Extracted data |
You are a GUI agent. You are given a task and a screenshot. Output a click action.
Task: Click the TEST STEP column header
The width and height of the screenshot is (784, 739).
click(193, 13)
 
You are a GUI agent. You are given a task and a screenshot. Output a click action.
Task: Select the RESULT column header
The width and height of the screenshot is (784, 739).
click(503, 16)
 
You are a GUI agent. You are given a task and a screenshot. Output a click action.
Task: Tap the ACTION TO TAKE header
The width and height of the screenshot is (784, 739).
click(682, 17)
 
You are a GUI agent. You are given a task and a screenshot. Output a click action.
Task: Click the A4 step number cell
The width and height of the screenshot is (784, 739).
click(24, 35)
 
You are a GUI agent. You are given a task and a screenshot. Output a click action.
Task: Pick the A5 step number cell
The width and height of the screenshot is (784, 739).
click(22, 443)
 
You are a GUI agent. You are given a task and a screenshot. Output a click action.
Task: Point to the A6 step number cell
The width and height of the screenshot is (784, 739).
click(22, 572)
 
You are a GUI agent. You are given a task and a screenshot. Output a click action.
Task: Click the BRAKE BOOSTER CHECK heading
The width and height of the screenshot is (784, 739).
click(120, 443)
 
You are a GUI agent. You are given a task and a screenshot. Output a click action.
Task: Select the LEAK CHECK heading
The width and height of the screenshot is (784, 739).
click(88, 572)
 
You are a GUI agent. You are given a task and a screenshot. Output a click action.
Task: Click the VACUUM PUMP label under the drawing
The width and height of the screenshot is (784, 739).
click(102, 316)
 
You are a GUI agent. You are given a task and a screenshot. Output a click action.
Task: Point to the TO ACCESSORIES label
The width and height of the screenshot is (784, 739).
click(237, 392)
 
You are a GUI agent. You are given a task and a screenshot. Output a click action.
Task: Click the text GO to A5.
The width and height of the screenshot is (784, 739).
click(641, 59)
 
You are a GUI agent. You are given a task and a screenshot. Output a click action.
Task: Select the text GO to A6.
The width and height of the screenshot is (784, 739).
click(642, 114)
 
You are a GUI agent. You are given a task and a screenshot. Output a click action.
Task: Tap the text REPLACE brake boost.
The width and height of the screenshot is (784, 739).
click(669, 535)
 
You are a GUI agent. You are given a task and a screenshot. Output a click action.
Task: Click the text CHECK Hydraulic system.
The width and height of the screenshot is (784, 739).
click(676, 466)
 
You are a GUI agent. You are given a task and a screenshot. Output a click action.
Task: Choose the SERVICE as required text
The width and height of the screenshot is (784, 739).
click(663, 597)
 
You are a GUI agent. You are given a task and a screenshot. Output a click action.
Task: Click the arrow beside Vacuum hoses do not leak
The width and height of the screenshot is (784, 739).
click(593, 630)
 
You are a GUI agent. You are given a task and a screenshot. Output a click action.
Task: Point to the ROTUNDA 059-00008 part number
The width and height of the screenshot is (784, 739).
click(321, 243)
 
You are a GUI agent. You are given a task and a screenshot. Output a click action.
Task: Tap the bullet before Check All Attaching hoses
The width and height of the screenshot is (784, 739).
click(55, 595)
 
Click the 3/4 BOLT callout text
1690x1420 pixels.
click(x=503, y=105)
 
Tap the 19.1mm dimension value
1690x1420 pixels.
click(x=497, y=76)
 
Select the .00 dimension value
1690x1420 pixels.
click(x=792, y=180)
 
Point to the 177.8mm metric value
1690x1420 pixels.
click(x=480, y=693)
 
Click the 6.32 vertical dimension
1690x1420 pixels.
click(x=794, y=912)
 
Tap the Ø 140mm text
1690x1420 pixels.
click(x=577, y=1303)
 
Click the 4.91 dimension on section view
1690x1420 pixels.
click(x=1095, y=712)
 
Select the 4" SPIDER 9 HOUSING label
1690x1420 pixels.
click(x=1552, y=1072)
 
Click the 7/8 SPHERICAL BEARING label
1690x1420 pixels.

Short task | Render every line of the listing above as a Markdown table with two columns, Row and Line. Number the lines in order and leave out blank lines.

Solution |
| Row | Line |
|---|---|
| 1 | You are a GUI agent. You are given a task and a screenshot. Output a click action. |
| 2 | Task: Click the TEST STEP column header |
| 3 | The width and height of the screenshot is (784, 739). |
| 4 | click(193, 13) |
| 5 | You are a GUI agent. You are given a task and a screenshot. Output a click action. |
| 6 | Task: Select the RESULT column header |
| 7 | The width and height of the screenshot is (784, 739). |
| 8 | click(503, 16) |
| 9 | You are a GUI agent. You are given a task and a screenshot. Output a click action. |
| 10 | Task: Tap the ACTION TO TAKE header |
| 11 | The width and height of the screenshot is (784, 739). |
| 12 | click(682, 17) |
| 13 | You are a GUI agent. You are given a task and a screenshot. Output a click action. |
| 14 | Task: Click the A4 step number cell |
| 15 | The width and height of the screenshot is (784, 739). |
| 16 | click(24, 35) |
| 17 | You are a GUI agent. You are given a task and a screenshot. Output a click action. |
| 18 | Task: Pick the A5 step number cell |
| 19 | The width and height of the screenshot is (784, 739). |
| 20 | click(22, 443) |
| 21 | You are a GUI agent. You are given a task and a screenshot. Output a click action. |
| 22 | Task: Point to the A6 step number cell |
| 23 | The width and height of the screenshot is (784, 739). |
| 24 | click(22, 572) |
| 25 | You are a GUI agent. You are given a task and a screenshot. Output a click action. |
| 26 | Task: Click the BRAKE BOOSTER CHECK heading |
| 27 | The width and height of the screenshot is (784, 739). |
| 28 | click(120, 443) |
| 29 | You are a GUI agent. You are given a task and a screenshot. Output a click action. |
| 30 | Task: Select the LEAK CHECK heading |
| 31 | The width and height of the screenshot is (784, 739). |
| 32 | click(88, 572) |
| 33 | You are a GUI agent. You are given a task and a screenshot. Output a click action. |
| 34 | Task: Click the VACUUM PUMP label under the drawing |
| 35 | The width and height of the screenshot is (784, 739). |
| 36 | click(102, 316) |
| 37 | You are a GUI agent. You are given a task and a screenshot. Output a click action. |
| 38 | Task: Point to the TO ACCESSORIES label |
| 39 | The width and height of the screenshot is (784, 739). |
| 40 | click(237, 392) |
| 41 | You are a GUI agent. You are given a task and a screenshot. Output a click action. |
| 42 | Task: Click the text GO to A5. |
| 43 | The width and height of the screenshot is (784, 739). |
| 44 | click(641, 59) |
| 45 | You are a GUI agent. You are given a task and a screenshot. Output a click action. |
| 46 | Task: Select the text GO to A6. |
| 47 | The width and height of the screenshot is (784, 739). |
| 48 | click(642, 114) |
| 49 | You are a GUI agent. You are given a task and a screenshot. Output a click action. |
| 50 | Task: Tap the text REPLACE brake boost. |
| 51 | The width and height of the screenshot is (784, 739). |
| 52 | click(669, 535) |
| 53 | You are a GUI agent. You are given a task and a screenshot. Output a click action. |
| 54 | Task: Click the text CHECK Hydraulic system. |
| 55 | The width and height of the screenshot is (784, 739). |
| 56 | click(676, 466) |
| 57 | You are a GUI agent. You are given a task and a screenshot. Output a click action. |
| 58 | Task: Choose the SERVICE as required text |
| 59 | The width and height of the screenshot is (784, 739). |
| 60 | click(663, 597) |
| 61 | You are a GUI agent. You are given a task and a screenshot. Output a click action. |
| 62 | Task: Click the arrow beside Vacuum hoses do not leak |
| 63 | The width and height of the screenshot is (784, 739). |
| 64 | click(593, 630) |
| 65 | You are a GUI agent. You are given a task and a screenshot. Output a click action. |
| 66 | Task: Point to the ROTUNDA 059-00008 part number |
| 67 | The width and height of the screenshot is (784, 739). |
| 68 | click(321, 243) |
| 69 | You are a GUI agent. You are given a task and a screenshot. Output a click action. |
| 70 | Task: Tap the bullet before Check All Attaching hoses |
| 71 | The width and height of the screenshot is (784, 739). |
| 72 | click(55, 595) |
| 73 | Click the 3/4 BOLT callout text |
| 74 | 1690x1420 pixels. |
| 75 | click(x=503, y=105) |
| 76 | Tap the 19.1mm dimension value |
| 77 | 1690x1420 pixels. |
| 78 | click(x=497, y=76) |
| 79 | Select the .00 dimension value |
| 80 | 1690x1420 pixels. |
| 81 | click(x=792, y=180) |
| 82 | Point to the 177.8mm metric value |
| 83 | 1690x1420 pixels. |
| 84 | click(x=480, y=693) |
| 85 | Click the 6.32 vertical dimension |
| 86 | 1690x1420 pixels. |
| 87 | click(x=794, y=912) |
| 88 | Tap the Ø 140mm text |
| 89 | 1690x1420 pixels. |
| 90 | click(x=577, y=1303) |
| 91 | Click the 4.91 dimension on section view |
| 92 | 1690x1420 pixels. |
| 93 | click(x=1095, y=712) |
| 94 | Select the 4" SPIDER 9 HOUSING label |
| 95 | 1690x1420 pixels. |
| 96 | click(x=1552, y=1072) |
| 97 | Click the 7/8 SPHERICAL BEARING label |
| 98 | 1690x1420 pixels. |